Leech saliva is commonly believed to contain anesthetic compounds to numb the bite area, but this has never been proven. Although morphine-like substances have been found in leeches, they have been found in the neural tissues, not the salivary tissues. They are used by the leeches in modulating their own immunocytes and not for anesthetizing bite areas on their hosts. Depending on the species and size, leech bites can be barely noticeable or they can be fairly painful.
The leech appears in Proverbs 30:15 as an archetype of insatiable greed. More widely,[editorializing] a leech is a persistent social parasite or sycophant.
The medicinal leech Hirudo medicinalis, and some other species, have been used for clinical bloodletting for at least 2,500 years: Ayurvedic texts describe their use for bloodletting in ancient India. In ancient Greece, bloodletting was practised according to the theory of humours found in the Hippocratic Corpus of the fifth century BC, which maintained that health depended on a balance of the four humours, blood, phlegm, and black and yellow bile.
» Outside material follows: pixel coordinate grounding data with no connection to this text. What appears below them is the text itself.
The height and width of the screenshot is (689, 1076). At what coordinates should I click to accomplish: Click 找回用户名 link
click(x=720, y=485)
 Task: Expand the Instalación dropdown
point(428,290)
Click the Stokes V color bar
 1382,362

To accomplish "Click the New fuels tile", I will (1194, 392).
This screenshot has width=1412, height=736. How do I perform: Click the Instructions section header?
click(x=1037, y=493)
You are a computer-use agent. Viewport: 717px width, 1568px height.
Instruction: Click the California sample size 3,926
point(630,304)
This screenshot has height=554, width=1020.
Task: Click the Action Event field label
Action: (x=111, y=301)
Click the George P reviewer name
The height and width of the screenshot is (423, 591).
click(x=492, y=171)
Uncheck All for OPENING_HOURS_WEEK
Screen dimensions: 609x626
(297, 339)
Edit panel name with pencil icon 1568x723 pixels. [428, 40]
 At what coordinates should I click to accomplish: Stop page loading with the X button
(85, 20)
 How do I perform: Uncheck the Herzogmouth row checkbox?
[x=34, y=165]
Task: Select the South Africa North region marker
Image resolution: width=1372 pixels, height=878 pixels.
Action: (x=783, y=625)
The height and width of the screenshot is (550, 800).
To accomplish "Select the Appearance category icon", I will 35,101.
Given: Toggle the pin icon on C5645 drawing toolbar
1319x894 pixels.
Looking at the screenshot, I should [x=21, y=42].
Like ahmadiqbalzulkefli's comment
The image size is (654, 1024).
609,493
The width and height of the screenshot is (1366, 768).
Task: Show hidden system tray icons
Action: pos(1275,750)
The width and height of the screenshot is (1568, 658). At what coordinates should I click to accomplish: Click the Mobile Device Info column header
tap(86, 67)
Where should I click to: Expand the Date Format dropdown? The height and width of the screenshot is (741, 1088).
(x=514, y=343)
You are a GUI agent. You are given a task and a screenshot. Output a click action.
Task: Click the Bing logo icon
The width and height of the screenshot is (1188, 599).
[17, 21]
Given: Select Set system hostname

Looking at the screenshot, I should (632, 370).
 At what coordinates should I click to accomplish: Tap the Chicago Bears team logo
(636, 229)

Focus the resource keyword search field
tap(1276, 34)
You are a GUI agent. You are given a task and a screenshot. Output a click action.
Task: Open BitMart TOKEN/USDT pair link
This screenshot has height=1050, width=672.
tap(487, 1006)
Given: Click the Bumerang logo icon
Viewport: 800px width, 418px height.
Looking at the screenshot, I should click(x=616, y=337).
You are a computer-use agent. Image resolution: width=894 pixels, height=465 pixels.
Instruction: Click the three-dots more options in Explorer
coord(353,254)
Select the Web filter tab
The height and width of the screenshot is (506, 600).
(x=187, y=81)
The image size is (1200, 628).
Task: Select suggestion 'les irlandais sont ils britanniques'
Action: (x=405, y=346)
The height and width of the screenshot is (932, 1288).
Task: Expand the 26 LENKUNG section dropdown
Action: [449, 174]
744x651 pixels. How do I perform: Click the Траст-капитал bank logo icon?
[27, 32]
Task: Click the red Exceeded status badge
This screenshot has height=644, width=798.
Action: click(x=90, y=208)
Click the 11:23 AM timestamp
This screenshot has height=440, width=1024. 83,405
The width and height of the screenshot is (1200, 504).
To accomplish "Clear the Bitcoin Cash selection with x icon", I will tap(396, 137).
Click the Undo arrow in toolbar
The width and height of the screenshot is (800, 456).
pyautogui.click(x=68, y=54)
Bloodletting using leeches enabled physicians to restore balance if blood was present in excess. Pliny the Elder reported in his Natural History that the horse leech could drive elephants mad by climbing up inside their trunks to drink blood. Pliny also noted the medicinal use of leeches in ancient Rome, stating that they were often used for gout, and that patients became addicted to the treatment.
In Old English, lǣce was the name for a physician as well as for the animal, and lǣcecraft, leechcraft, was the art of healing.
Pharmacy leech jar, England, 1830–۱۸۷۰
۳ leech doctors decide on bloodletting for their grasshopper patient. Lithograph by F.-J.-V. Broussais after J. J. Grandville, c. 1832
“Leech finders” from The Costume of Yorkshire by George Walker, 1814, engraved by Robert Havell
William Wordsworth’s 1802 poem Resolution and Independence describes one of the last of the leech-gatherers, people who travelled Britain catching leeches from the wild, and causing a sharp decline in their abundance, though they remain numerous in Romney Marsh. By 1863, British hospitals had switched to imported leeches, some seven million being imported to hospitals in London that year.
In the nineteenth century, demand for leeches was sufficient for hirudiculture, the farming of leeches, to become commercially viable. The use of leeches in modern medicine made a small-scale comeback in the 1980s after years of decline, with the advent of microsurgery, where venous congestion can arise due to inefficient venous drainage; leeches can reduce swelling in the tissues and promote healing. They are used to help restore circulation after microsurgery to reattach body parts. Other clinical applications include varicose veins, muscle cramps, thrombophlebitis, and joint diseases such as epicondylitis and osteoarthritis.
Leech secretions contain several bioactive substances with analgesic, antiinflammatory, anticoagulant as well as antimicrobial effects. One active anticoagulant component of leech saliva is a small protein, hirudin. The drug is manufactured by recombinant DNA technology.